Saturday, October 10, 2009

The Owls Are Not What They Seem


The other day, over beers, a good friend asked me if my blog had a theme. I think maybe the theme is not discernible. Either that or it is not a very good theme. So I have been fooling around with the recipe a little. Don't get upset, but that means I've been hoovering up fashion blogs for inspiration. Among many others, I found The Owls are Not What They Seem. One of the lady bloggers made the necklace above and she is giving it away in a contest! It might not be as edgy as the bat brooch but this I could wear anywhere. If you are reading, and you want the necklace, go to the blog.

Free Beer


This month's beer is actually a beer but it is not a beer I have been able to drink yet. Copenhagen's Free Beer is the world's first open-source beer. The recipe, now in version 4.0, is posted on the website and all are encouraged to brew some Free Beer and even print up the labels also provided on the website and published under a Creative Commons license. Anyone can make it and sell it so long as they adhere to the rules and publish the recipe including any improvements they make. I am adamantly against the inclusion of guarana "for a natural energy boost," but intrigued by the high-concept of this beer. I'd love to tell you what it tastes like but I'm not a brewer and it may take me awhile to find any stateside. Blast. On the other hand, since anyone can make it, its taste probably varies a lot from batch to batch.

Friday, October 9, 2009

I Understand and Wish to Continue


For this month's dudecake I'd like to direct you to one of the sweethearts of my blogroll. Ligerbeat!
They will soon be changing their name (copyright infringement!?!) but I couldn't wait one second longer to let you know that someone out there is doing exactly what I have been seeking. They are highly focused on dicks, dick jokes and pictures of nice looking young men.

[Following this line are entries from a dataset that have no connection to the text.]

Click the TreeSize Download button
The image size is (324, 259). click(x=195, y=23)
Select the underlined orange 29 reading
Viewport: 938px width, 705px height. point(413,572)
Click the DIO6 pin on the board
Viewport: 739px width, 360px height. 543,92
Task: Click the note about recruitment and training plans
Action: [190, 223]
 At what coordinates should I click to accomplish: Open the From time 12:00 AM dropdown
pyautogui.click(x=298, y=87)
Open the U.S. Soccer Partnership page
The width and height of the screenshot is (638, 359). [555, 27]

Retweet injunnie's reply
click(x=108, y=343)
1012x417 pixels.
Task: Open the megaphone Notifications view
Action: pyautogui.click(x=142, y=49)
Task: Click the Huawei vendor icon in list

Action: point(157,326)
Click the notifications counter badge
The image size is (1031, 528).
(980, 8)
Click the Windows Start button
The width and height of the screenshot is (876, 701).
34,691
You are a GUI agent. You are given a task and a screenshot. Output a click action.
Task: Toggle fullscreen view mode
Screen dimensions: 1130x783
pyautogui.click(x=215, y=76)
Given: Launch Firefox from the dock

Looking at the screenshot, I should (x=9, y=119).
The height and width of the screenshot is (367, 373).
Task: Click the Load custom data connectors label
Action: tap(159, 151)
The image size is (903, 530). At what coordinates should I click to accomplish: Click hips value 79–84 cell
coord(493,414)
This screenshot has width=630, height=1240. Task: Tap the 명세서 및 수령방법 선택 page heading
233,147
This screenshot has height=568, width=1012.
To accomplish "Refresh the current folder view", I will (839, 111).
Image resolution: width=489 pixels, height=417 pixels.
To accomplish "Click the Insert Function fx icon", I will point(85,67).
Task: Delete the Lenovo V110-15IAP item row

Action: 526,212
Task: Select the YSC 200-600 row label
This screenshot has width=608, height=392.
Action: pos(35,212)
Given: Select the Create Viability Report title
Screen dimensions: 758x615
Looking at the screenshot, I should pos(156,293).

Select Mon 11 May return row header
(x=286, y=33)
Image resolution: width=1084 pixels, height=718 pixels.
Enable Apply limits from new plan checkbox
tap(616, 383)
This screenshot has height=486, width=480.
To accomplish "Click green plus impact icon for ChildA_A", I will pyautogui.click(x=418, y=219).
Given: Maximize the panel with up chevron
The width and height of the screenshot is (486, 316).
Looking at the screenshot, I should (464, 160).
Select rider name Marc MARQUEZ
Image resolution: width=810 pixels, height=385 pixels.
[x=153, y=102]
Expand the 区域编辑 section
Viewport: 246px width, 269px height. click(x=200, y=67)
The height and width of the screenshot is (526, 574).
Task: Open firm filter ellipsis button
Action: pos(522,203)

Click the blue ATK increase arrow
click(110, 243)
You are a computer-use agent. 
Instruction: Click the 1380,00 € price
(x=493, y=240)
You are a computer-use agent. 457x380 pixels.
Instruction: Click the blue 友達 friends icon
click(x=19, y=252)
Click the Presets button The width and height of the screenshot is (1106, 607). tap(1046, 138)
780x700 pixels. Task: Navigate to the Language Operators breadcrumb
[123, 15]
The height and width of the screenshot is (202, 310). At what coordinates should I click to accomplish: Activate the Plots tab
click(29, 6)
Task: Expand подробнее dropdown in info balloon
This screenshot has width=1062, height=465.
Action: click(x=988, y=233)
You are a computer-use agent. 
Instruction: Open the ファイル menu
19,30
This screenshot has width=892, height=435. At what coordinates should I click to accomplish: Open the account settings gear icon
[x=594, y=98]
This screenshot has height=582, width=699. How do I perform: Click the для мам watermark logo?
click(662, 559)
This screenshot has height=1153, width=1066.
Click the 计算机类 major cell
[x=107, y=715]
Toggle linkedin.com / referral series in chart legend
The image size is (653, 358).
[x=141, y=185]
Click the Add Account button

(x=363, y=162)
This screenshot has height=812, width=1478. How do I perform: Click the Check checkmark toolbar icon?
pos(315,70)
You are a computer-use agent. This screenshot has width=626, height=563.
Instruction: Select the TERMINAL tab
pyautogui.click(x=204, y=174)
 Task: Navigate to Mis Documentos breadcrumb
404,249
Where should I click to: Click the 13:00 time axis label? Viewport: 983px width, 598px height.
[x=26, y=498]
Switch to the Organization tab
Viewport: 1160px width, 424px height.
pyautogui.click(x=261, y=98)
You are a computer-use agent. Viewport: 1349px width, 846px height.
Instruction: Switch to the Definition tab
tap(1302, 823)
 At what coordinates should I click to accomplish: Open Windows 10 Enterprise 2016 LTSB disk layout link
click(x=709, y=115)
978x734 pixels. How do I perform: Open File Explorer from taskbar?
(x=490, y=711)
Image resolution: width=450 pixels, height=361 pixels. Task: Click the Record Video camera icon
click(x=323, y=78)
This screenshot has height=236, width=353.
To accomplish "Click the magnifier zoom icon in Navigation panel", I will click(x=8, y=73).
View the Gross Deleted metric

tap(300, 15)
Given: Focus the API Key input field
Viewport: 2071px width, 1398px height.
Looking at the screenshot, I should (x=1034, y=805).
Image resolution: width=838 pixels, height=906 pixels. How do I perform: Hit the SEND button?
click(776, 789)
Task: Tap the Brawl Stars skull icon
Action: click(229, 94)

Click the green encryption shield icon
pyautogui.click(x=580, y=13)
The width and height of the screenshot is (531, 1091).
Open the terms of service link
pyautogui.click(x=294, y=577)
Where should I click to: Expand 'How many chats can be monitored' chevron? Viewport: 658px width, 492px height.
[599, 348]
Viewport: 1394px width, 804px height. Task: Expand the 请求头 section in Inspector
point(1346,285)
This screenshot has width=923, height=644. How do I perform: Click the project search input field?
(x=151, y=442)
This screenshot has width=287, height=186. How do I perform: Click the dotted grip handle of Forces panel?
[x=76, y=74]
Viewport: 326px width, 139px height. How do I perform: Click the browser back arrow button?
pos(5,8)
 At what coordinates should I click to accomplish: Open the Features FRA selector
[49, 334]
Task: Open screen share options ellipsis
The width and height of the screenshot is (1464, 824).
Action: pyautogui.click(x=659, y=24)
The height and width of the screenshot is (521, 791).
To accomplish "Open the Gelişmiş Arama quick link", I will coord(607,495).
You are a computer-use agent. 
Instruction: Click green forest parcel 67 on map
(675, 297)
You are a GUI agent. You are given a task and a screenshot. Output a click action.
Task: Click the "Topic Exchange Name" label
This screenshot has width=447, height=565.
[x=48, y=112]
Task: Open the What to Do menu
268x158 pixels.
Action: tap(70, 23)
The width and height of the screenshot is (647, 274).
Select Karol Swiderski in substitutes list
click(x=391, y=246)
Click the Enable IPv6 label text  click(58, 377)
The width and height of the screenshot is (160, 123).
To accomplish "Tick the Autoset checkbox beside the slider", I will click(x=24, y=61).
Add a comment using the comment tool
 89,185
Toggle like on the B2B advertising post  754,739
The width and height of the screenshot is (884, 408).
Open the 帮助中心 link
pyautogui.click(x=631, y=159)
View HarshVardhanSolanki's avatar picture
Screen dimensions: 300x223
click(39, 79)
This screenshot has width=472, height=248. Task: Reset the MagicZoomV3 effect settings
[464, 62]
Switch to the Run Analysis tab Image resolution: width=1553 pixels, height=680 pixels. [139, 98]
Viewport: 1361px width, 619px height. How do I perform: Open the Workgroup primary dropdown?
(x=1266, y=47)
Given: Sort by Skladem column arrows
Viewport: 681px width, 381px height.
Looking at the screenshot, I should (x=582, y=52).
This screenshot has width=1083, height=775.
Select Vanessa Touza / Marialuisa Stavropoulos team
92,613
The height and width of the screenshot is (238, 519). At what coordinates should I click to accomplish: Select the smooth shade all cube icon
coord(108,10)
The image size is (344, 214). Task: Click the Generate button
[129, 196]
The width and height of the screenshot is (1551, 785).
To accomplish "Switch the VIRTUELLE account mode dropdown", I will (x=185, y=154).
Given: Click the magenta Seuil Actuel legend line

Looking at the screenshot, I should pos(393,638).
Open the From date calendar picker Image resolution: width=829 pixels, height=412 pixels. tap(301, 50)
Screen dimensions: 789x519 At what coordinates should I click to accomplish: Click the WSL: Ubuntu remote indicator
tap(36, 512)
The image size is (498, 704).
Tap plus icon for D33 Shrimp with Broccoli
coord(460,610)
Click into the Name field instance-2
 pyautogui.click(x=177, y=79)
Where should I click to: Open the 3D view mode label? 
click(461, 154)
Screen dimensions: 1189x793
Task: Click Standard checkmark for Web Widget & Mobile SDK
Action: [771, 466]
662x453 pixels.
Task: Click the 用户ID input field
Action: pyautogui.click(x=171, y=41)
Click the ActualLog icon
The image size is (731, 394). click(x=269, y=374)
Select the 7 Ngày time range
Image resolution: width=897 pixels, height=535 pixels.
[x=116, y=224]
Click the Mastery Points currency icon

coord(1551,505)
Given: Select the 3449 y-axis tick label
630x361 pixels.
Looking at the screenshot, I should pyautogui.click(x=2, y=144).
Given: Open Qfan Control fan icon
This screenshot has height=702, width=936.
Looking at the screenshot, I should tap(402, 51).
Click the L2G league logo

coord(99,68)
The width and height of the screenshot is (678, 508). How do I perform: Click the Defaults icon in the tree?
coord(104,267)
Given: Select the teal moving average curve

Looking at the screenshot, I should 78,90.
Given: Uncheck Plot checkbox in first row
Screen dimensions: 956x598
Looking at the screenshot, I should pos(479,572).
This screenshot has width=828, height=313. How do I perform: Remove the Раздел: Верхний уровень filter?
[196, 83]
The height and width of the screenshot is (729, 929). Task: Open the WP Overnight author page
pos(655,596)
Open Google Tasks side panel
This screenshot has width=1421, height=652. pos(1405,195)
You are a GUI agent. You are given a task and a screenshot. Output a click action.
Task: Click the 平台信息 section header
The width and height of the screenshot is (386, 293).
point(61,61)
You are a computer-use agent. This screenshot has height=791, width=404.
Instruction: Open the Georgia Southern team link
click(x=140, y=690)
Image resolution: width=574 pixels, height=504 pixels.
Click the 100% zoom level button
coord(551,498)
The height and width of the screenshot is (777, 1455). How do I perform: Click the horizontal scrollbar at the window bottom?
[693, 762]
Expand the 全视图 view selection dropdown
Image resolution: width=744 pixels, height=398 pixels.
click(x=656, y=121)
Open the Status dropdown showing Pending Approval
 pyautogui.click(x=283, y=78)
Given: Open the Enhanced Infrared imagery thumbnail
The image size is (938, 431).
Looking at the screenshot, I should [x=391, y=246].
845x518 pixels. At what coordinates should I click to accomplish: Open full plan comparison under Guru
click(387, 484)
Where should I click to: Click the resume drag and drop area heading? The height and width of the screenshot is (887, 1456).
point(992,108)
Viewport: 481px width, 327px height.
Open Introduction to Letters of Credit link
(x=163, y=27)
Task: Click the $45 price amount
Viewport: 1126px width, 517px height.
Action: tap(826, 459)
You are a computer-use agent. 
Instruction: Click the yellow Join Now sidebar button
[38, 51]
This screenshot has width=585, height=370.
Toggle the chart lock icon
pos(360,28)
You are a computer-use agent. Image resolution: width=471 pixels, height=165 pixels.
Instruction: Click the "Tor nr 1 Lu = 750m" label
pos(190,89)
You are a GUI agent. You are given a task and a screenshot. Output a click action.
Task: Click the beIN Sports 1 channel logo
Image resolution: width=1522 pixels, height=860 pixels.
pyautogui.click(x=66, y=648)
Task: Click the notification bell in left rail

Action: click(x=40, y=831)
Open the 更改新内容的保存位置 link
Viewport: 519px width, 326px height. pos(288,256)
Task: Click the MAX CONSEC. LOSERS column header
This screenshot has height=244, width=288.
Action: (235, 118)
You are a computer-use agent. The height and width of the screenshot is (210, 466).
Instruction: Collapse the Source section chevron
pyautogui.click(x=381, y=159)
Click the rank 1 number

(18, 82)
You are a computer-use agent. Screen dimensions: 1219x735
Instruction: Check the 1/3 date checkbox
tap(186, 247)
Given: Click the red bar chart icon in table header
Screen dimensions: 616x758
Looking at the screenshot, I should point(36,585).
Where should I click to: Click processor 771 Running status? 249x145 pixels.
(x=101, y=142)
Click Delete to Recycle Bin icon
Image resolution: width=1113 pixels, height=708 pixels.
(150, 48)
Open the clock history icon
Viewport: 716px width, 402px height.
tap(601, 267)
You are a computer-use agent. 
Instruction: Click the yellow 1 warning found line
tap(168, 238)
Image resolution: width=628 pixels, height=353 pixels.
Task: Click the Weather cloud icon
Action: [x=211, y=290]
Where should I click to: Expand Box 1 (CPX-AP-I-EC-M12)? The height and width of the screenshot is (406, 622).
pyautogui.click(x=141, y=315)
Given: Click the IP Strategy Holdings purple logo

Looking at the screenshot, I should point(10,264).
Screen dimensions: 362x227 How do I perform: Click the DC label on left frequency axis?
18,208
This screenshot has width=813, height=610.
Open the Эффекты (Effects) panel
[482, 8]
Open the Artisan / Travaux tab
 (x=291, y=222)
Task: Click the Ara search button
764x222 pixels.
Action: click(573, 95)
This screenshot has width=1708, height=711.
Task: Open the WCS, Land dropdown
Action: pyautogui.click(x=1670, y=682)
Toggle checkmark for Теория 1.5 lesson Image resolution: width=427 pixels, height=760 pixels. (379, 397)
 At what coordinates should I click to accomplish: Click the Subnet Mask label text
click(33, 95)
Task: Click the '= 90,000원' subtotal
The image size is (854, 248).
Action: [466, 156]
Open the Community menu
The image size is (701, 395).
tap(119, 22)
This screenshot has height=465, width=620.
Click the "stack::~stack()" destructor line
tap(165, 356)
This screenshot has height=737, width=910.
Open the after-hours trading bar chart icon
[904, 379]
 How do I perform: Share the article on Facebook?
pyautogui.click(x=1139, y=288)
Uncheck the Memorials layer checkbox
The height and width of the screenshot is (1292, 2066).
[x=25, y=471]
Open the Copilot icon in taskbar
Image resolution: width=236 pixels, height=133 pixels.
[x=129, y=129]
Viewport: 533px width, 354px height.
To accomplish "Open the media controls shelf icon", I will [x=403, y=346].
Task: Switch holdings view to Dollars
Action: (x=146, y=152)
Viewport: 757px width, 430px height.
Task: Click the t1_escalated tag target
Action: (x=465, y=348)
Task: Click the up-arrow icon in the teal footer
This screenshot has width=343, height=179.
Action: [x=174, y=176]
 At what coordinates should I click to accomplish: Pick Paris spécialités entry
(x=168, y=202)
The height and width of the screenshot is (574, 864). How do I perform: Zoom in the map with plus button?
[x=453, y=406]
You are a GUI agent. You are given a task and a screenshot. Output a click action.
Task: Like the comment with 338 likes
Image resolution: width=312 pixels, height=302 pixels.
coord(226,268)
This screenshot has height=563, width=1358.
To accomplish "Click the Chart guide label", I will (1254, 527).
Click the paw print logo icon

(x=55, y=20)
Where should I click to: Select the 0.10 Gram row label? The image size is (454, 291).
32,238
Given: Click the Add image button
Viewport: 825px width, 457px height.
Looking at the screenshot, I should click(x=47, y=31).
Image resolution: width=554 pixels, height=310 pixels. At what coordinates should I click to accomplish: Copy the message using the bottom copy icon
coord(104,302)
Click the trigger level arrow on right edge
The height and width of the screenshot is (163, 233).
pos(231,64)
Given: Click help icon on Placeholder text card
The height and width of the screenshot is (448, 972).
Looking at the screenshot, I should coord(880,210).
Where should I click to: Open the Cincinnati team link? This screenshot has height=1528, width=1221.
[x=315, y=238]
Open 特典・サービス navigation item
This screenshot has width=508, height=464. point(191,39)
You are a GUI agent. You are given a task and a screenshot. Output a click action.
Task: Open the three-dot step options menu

It doesn't get much better than this except that it is only on the blog and this old print edition. I hope someday soon to see these people make a huge multimedia website, a coffee table book and a touring musical revue. I won't be completely happy until they have built a damn media empire under whatever legally sound name they assume. In the meantime, the first issue is pretty sweet and contains, as advertised, what may actually be the world's first midcoitus interview. True story.

Seriously, this is the best indie porn I have yet laid eyes on. Beats the pants off Sweet Action. (I'm always punning on accident. Sorry people.)

Thursday, October 8, 2009

Mail Satan




I have found the Goth-est Shop on all of Etsy. I'm a little afraid of the woman behind Mannaia Designs and I think her jewelery may lie on the other side of a boundary that I can't quite cross. Fascinated as I am with macabre reliquaries and Victorian mourning traditions, I might be too superstitious for wearing the bones of someone I didn't know. She says it's all perfectly legal and sanitary, but it's her delicate sense of design that leaves me questioning my ethics. Yes, that's a bat-head brooch.

Sunday, October 4, 2009

S 'n' M/Rock 'n' Roll












Maybe this is turning into the Vacation Gallery and Boutique blog, but whatever. The rest of Atlanta just needs to step up its game. Vacation just happens to be where Hunx and his Punx was playing. It's also where Zombie Edie Sedgwick hangs out. This is not my fault.

Balkans opened and spread the sweet crooner punk around. They crawl a little deeper under my skin every time I see them.

And then Hunx and His Punx is pretty much the point of everything. As you can see the radness was a little hard to capture on film. That's how intense it was. It was the punkest pop music ever. And the really hot audience members were treated to the kiss of Seth Bogart's dainty leather flail. (Not pictured.) Threesomes were planned during the set. There's an LP out now. I didn't have cash for it so I'll have to take my chances on finding it elsewhere. Still, my life is now complete.